Published in the October 2017 issue of Today’s Resident
WHEN IS IT OK to talk about money during a job search? While there are different schools of thought, many people agree that it’s OK to talk about money, but you need to do it carefully—and you don’t want to make it the first issue you raise.
Naveen Parti, MD, a neuroradiologist in Greenville, S.C., says that when he interviews physician candidates for his practice, he is upfront about compensation. But money isn’t usually the first thing he talks about.
“Some people don’t like talking about money,” Dr. Parti says, “but it’s a big part of the equation. It’s a difficult subject to broach, but it should eventually be discussed. It is a key part of how a candidate will evaluate our practice.”
“Money is a hard thing to tackle when you haven’t made a personal connection.”
Dr. Parti typically gets into the basics of compensation as early as the phone interview. “I don’t want to waste everyone’s time by flying you in for an interview if we’re $50,000 apart on what you think you’re going to make vs. what we’re going to pay,” he explains.
But he also points out that not all groups are transparent about compensation. “I have friends who will take a job without even knowing how much the partners make,” he says. “That lack of transparency would be a red flag for me.”
Jamie Thomas, executive vice president of recruiting for The Medicus Firm, a physician staffing company, tends to lean on the side of not talking about money during interviews— and he cringes when he hears a physician lead off asking about compensation. “When a doctor says, ‘How much are they paying?’ first and foremost, that’s a red flag for me as the recruiter, and it’s certainly a red flag for the hospital or group.”
Here’s Mr. Thomas’ advice: Before you ask about money, make sure you’ve established some rapport with someone at the practice first. “Money is a hard thing to tackle when you haven’t made a personal connection,” he explains.
And when you do raise the issue, show that you’re serious by asking detailed questions so you really understand the compensation package being offered.
“Often,” Mr. Thomas says, “there is an RVU component to the compensation models that hospitals are offering. If someone is very motivated by money because she has $300,000 in student loans, her goal is to be able to pay these loans off. That person needs to understand how to build up her patient volume quickly to maximize her earning potential.” In that situation, that candidate would want to ask about patient volumes and other market factors “that would affect her ability to earn.”
“You always talk about money, but the trick is in how you talk about money.”
Rick Novak, vice president of physician recruiting for the physician staffing firm Merritt Hawkins, says that the money talk shouldn’t necessarily wait until after the interview. “The idea that you never talk about money is malarkey,” he says. “You always talk about money, but the trick is in how you talk about money.”
According to Mr. Novak, physicians should talk about money because there are so many misconceptions about compensation. “Physicians immediately hear a number and try to compare it to something they’ve seen online,” he points out. “But they don’t necessarily know how to interpret that number.” Or they hear that one of their colleagues got a great deal in the same area, “but they don’t know the whole story because they haven’t seen the contract or visited the facility. So a conversation can be critical to clear up misconceptions about money.”
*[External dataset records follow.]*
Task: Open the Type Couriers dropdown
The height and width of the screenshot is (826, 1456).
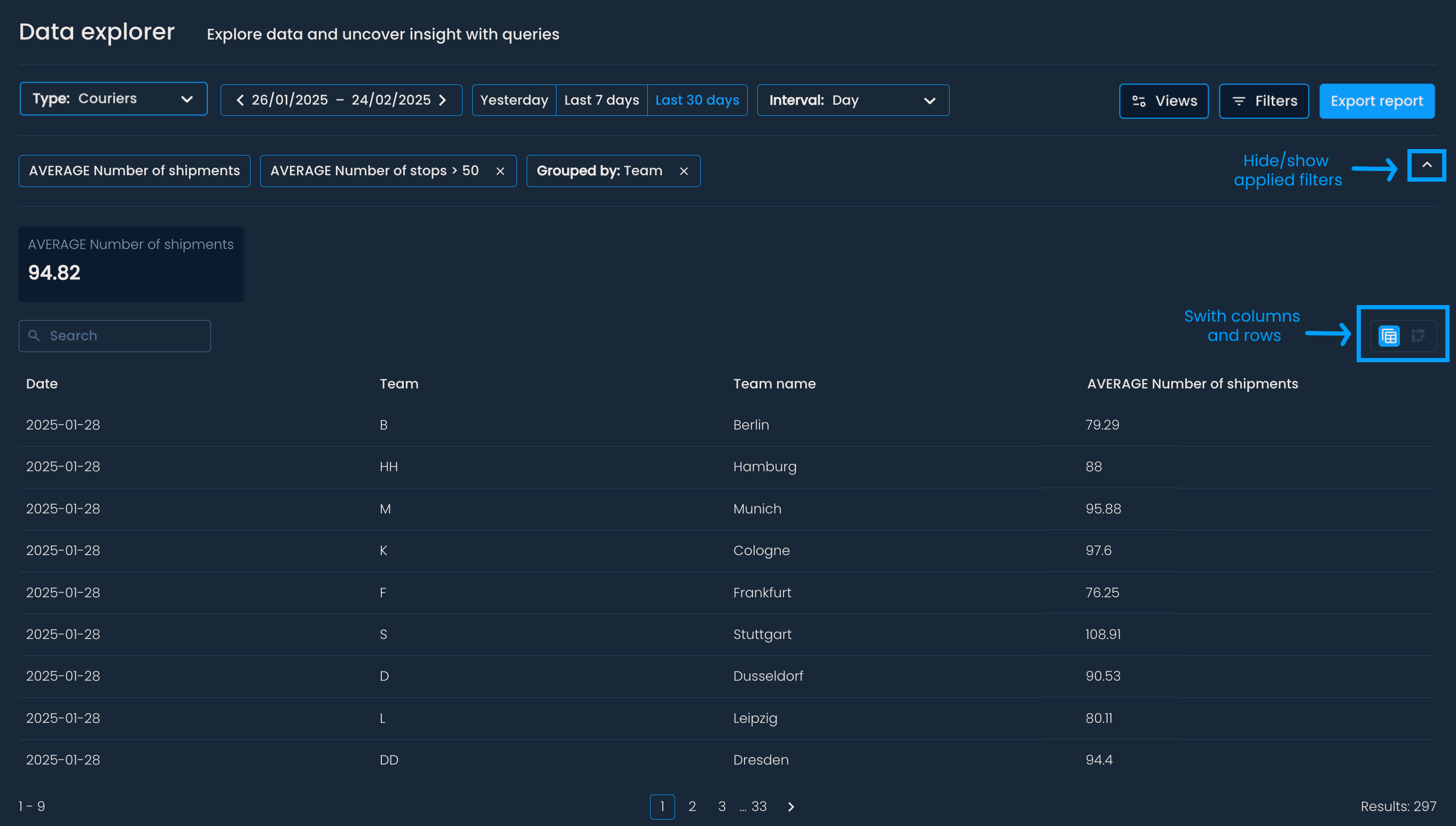Action: point(113,99)
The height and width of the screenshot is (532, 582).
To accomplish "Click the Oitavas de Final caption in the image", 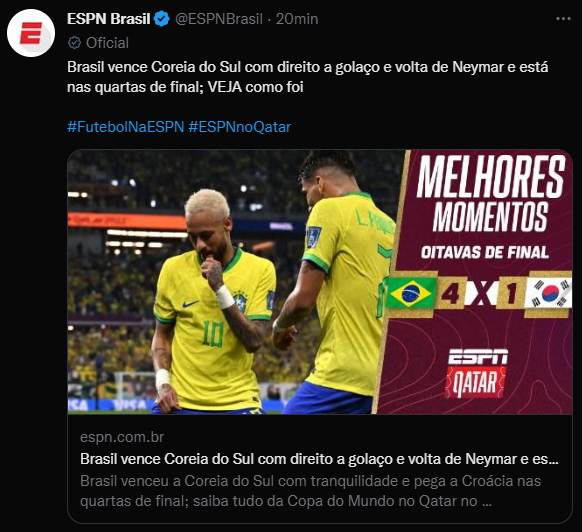I will [484, 253].
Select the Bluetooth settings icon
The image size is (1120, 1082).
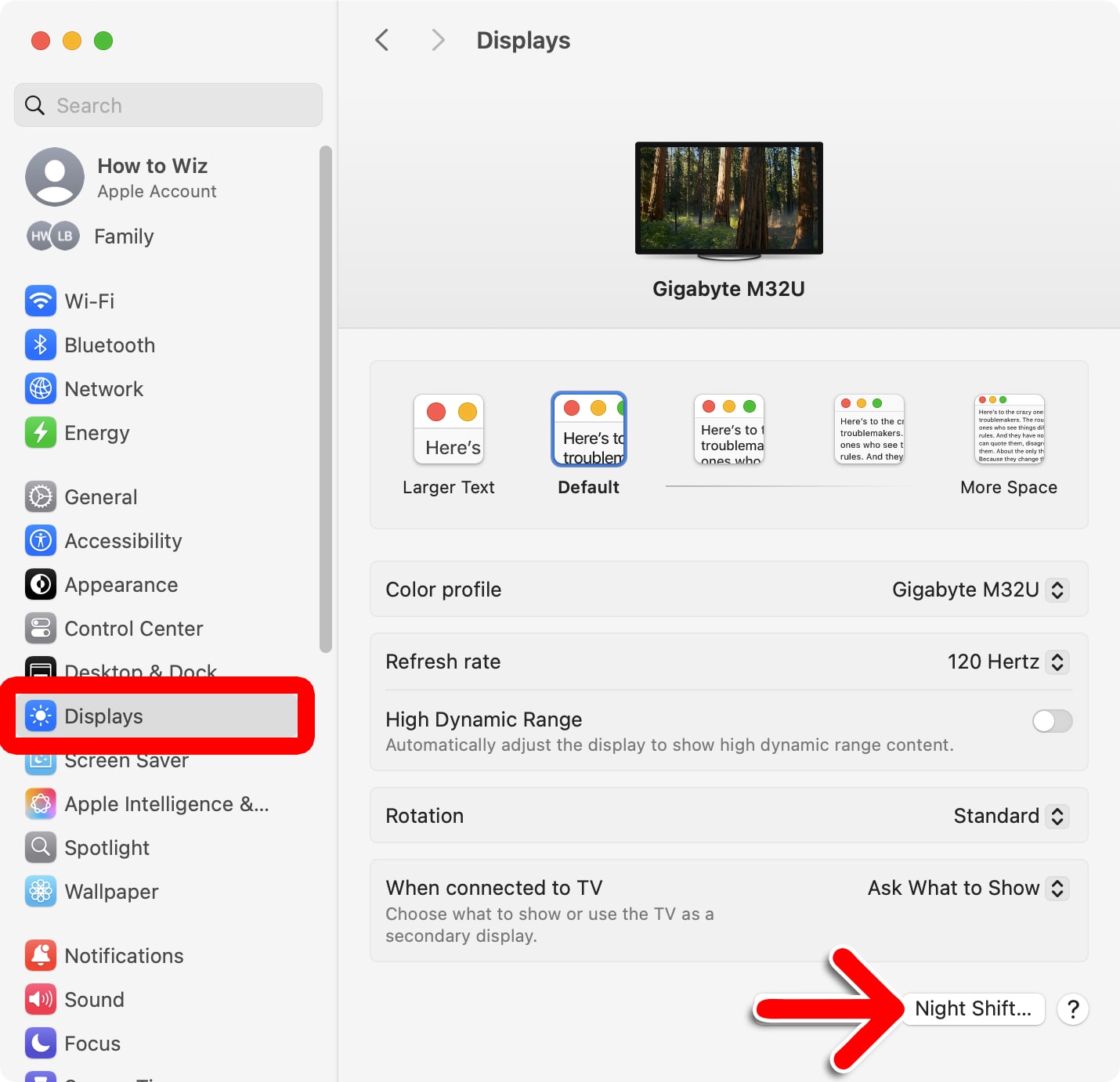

Some practices are better equipped to talk about money than others, Mr. Novak adds. One benefit of interviewing with smaller practices, which he defines as 10- to 15-doctor groups, is that these organizations typically have someone on staff who understands finances (often a chief financial officer) and will sit down with prospective recruits during the interview. “They’ll have a CFO or an accountant who is very well-versed in compensation and can walk physicians through the compensation model.”
But even in groups without an accountant to sit down and talk, Mr. Novak says, there should still be transparency when it comes to compensation plans. “If a practice is not willing to open the books and say ‘This is how we’re going to compensate you, this is what we’re all making as physicians and you’re going to make less because you’re just coming in,’ that’s a red flag.”
He points to another possible problem: “Groups may say, ” ‘Your base salary is X and we’re going to give you a production formula Y, and we’ll add these two together and you’ll have a potential income of Z.’ But ‘potential’ can be a scary word. Physicians might hear the number, but not the word potential or the base.” Because physicians are MDs, not JDs, Mr. Novak adds, “they don’t necessarily understand the formulas that are spelled out in the contract. That can cause heartburn and misunderstanding after the interview.”
Edward Doyle is Editor of Today’s Resident.